Trabajar bajo el sol es una realidad ineludible para millones de peruanos, pero ganarse la vida no debería costarles la salud. En un paso fundamental para cuidar a nuestra fuerza laboral, el Gobierno ha publicado el Decreto Supremo N.° 003-2026-SA. Esta nueva normativa establece reglas claras y obligatorias para que empresas y colegios protejan a su gente frente a los daños irreversibles que causa la exposición prolongada a la radiación solar.
Para entender la magnitud del problema, debemos mirar a sectores como la agricultura, construcción, pesca y comercio en las calles. Más de 7 millones de trabajadores en el país enfrentan diariamente este enemigo silencioso. La radiación ultravioleta no solo genera molestias momentáneas, sino que tiene un efecto acumulativo altamente peligroso. Por ello, la ley interviene para proteger a quienes sostienen la economía a la intemperie.
¿Pero cuándo se considera que el peligro es extremo? La norma es bastante didáctica y define como «alto riesgo» aquella exposición que supera las cuatro horas durante las franjas horarias más críticas. Esto significa que hay que tener especial cuidado entre las 10:00 a.m. y las 4:00 p.m. en la costa y la selva, y desde las 9:00 a.m. en las zonas de altura, donde la radiación es aún más agresiva.
Frente a este escenario, la ley exige acciones concretas y no solo buenas intenciones. Los empleadores están ahora obligados a implementar una «jerarquía de control». Esto se traduce en la instalación obligatoria de zonas de sombra, la entrega de equipos de protección personal adecuados y, algo muy importante, la reorganización inteligente de los horarios de trabajo para evitar las horas de mayor impacto solar.
Además de las medidas físicas, la normativa pone un fuerte énfasis en la salud preventiva del colaborador. A partir de ahora, será obligatorio realizar exámenes médicos ocupacionales periódicos y sumamente específicos, enfocados en revisiones dermatológicas y oftalmológicas. El objetivo es claro: detectar a tiempo cualquier anomalía, como el cáncer de piel o daños visuales, antes de que sea demasiado tarde.

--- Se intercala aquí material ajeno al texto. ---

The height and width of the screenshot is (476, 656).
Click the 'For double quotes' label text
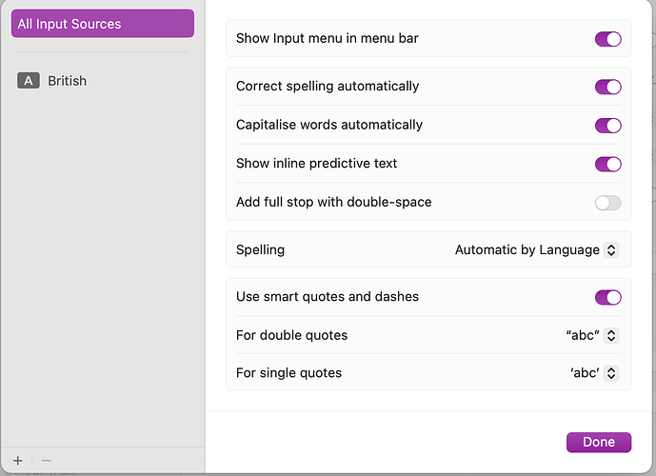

Como bien señala el Dr. Giordano Delgado, especialista en salud ocupacional, esto marca un cambio de mentalidad: pasar de ser reactivos a ser verdaderamente preventivos. La ley nos recuerda, con autoridad y empatía, que las empresas tienen la responsabilidad ética y legal de cuidar la integridad de sus equipos durante todo el año, garantizando que el trabajo al aire libre sea por fin seguro.